マッピングされた文学
『オルタカルチャー日本版』は90年代サブカルチャーの総論というべき内容だが、各論として文学シーンを眺めるのに最適なムックが『文藝別冊』(河出書房新社)の98年8月発行『'90年代J文学マップ』、翌99年8月発行『J文学をより楽しむためのブックチャートBEST200』の2冊だろう。
この頃の『文藝』(同)は「J文学」をコンセプトに掲げ、新しい文芸シーンの確立を目指していた。
当時『文藝』編集長だった阿部晴政は『STUDIO VOICE』(INFASパブリケーションズ)2006年12月号のインタビューで「編集部で共通了解だったのは、90年代のメインカルチャーは音楽だったんじゃないか」「文学をカジュアルにして、敷居を低くしたいというのが僕らの狙いだった」と語る。
この証言の通り『'90年代J文学マップ』では、作家を音楽に喩えるチャート図が掲載されている(構成は佐々木敦+d.プロ)。縦軸には「LOVE」「HATE」、横軸には「AVANT-GARDE」「POP」と音楽の概念が対置され、さらにテクノ、ギターポップ、ハードコアとジャンル名が対角線上に置かれており、音楽の好みから最適の作家が導き出せるようになっている。マップに並ぶ作家は、小説家に限らない。「脱力フリーター系ゾーン」には作家の町田康、鷺沢萠(さぎさわめぐむ)、鈴木清剛と並び、ミュージシャンの電気グルーヴ、漫画家の山田花子、ねこぢるの名が配置される。文学とサブカルチャーを等価に扱い、密接に結びつけようとする姿勢が見える。
このほか『90年代J文学マップ』では「'90年代デビュー作家」「W村上(春樹・龍)以後の作家」に分け、99人の作家の顔写真、プロフィール、紹介文が掲載されている。
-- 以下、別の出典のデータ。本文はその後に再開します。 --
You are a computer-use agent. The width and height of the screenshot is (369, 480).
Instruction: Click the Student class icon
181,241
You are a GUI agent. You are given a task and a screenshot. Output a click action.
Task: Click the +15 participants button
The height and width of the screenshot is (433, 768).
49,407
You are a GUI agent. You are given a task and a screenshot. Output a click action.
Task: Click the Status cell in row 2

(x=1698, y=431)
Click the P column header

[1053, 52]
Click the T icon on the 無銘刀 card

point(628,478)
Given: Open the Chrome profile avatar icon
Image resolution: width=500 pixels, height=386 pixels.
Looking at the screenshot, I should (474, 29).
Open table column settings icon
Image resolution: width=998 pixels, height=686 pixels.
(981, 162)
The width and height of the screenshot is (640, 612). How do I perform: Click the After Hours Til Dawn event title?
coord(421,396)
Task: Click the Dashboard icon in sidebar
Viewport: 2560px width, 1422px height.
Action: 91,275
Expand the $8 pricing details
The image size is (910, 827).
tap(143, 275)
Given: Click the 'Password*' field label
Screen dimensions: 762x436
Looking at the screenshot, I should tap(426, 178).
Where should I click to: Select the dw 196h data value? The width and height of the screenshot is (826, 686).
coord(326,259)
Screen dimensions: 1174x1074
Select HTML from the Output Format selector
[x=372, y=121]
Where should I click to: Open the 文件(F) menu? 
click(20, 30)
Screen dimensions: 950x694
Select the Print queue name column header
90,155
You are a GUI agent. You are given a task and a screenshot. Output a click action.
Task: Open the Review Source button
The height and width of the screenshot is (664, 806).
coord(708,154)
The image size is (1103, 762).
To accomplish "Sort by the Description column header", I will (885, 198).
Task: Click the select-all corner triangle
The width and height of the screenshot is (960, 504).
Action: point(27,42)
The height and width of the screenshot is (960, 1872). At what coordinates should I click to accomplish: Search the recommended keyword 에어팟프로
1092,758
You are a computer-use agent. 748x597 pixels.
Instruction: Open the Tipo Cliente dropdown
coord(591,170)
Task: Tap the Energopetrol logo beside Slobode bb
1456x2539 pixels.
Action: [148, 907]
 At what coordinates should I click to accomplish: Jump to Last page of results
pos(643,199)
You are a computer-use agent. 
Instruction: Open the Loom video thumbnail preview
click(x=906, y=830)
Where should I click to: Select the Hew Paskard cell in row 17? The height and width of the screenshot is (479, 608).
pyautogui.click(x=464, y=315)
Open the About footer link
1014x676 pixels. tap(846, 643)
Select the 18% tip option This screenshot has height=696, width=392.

こちらは「ポップな国語便覧」というべき内容だ。「書店員匿名座談会」も収録されており、作家と出版社に限らず、書店や読者を巻き込んだシーン形成を「J文学」が目指していた様子がうかがえる。
『ブックチャートBEST200』では「J文学マップversion99」が作られている(構成は三田格(いたる)と水越真紀)。こちらは「真理」「無意味」を縦軸、「AC(アダルトチルドレン)」、「MC(マザーコンプレックス)」を横軸に配置した心理学に特化した内容であり、小説家に限らない広義のクリエイターの名前が並ぶ。ACと真理のゾーンには、ゴールデンタイムに放送され高視聴率を記録していたテレビドラマのシナリオに、いじめや近親相姦などヘヴィーなテーマを盛り込み物議を醸した脚本家の野島伸司が配置されているのは興味深い。